In typical low-budget exploitation style, as well, the movie drifts aimlessly from set piece to set piece. So, we get a brief, stacatto sequence of a newlywed couple being butchered and drained of their blood, followed by a long, labored take of a man standing in a laboratory swirling blood around with a beaker.
So, the movie's awful, right? Absolutely horrendous. One of the worst things I've ever seen. So why is it so much fun? Why do I keep going back month after month to see films like Invasion of the Blood Farmers, Night of the Bloody Apes, The Candy-Snatchers and Simon, King of the Witches (that last one was part of a double feature with a film called Calendar Girls, about a man methodically killing all the models appearing in a single Playboy Issue...this is a plot begging to be remade into a big, stylish Hollywood thriller...Turge, call me.)
The answer is in their innocence. These are films desperate to make an impression on you. They have no budget, they have limited marketing, and in most cases, the filmmakers have no experience. They're not going to compete with Polanski, Scorsese or Kubrick. These are guys who wanted to make cheap movies, get them out into a few small theaters on 42nd Street or some cheapo Hollywood Blvd. screening room and make some kind of a name for themselves.
So, they stoop. They stoop as low as they can go, filling the films with gratuitous violence, lame jokes and constant, unneccessary nudity. But in their desperation to undermine morality, to violate taboos, they usually wind up seeming rather mild.

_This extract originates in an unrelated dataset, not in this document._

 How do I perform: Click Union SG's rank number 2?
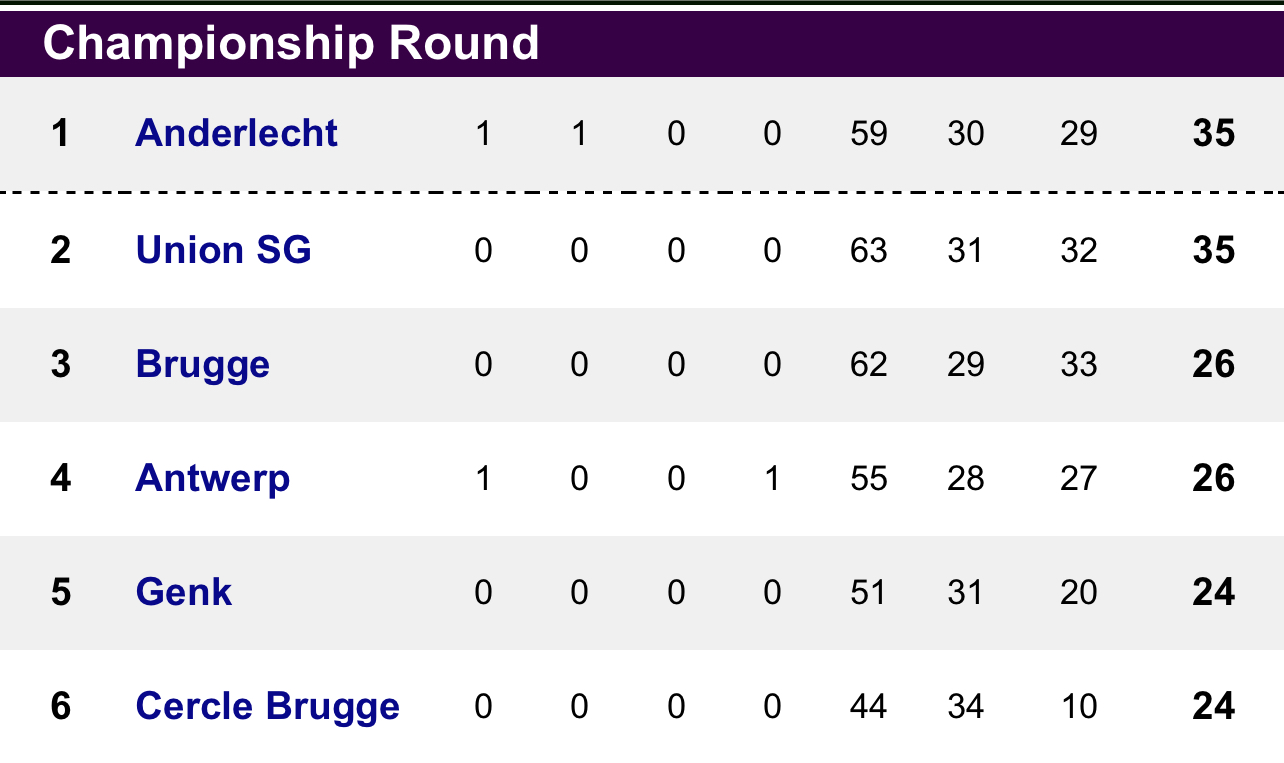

For example, there's a film called Mantis in Lace, in which a stripper lures men back to a scummy alley, makes them think she's going to have sex with them, and then brutally stabs them to death. Half of the film consists of nude or partially nude belly dancing. In 1968, it's leering cinematography and psychedelic freak-out murder sequences might have seemed a bit daring or controversial, but I kind of doubt it. Now, the film is downright quaint. But it thinks it's being nervy, underground and titillating, and that's where a lot of the pleasure is derived.

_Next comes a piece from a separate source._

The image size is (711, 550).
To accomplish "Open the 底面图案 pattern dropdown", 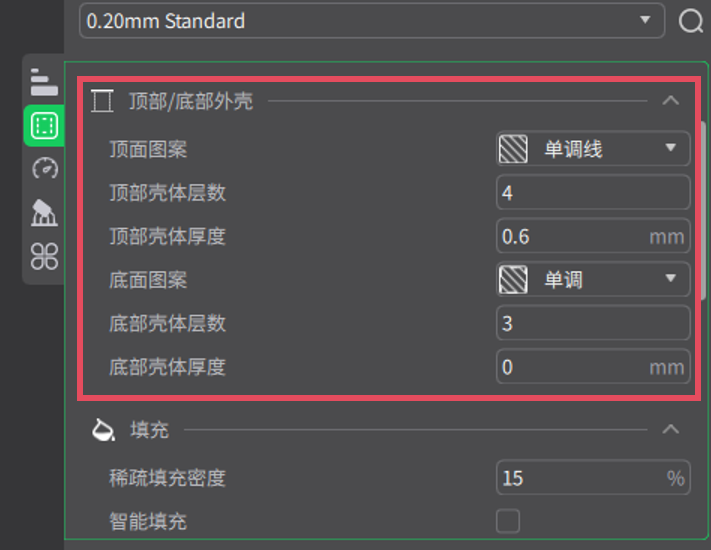I will [x=593, y=280].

When a mainstream Hollywood movie's bad, you know the filmmakers had every opportunity to get it right. Rob Cohen has no excuse for making XXX, a movie that's not just awful but hideously boring. Say what you will about the overall quality of something like Invasion of the Blood Farmers, but it was made by guys who were hungry. They may not have known what they were doing, but they were committed to doing something, to getting your attention in any way possible.
Now, there are truly vile grindhouse films that really do shock and disturb audiences. We saw a trailer tonight for an old film called Scum of the Earth, in which a family proclaimed to be "Poor White Trash" finds themselves stalked and murdered by an axe-wielding maniac. The film appears to be crammed wall-to-wall with racism, stereotypes, grisly death and mayhem, and I'm not suggesting it's neccessarily quaint. These are films that exist in a separate category - some of them can be fun as well, but in a different way. They're about how far the filmmakers are willing to push the envelope, how far outside of the bounds of good taste they're willing to go.
That's not Invasion of the Blood Farmers. It's disturbing, but only because it thinks it's disturbing. It's actually quite silly and delightful. It's nice that the filmmaker has enough confidence and panache to show up to the screening. He gets the joke, and that's really cool.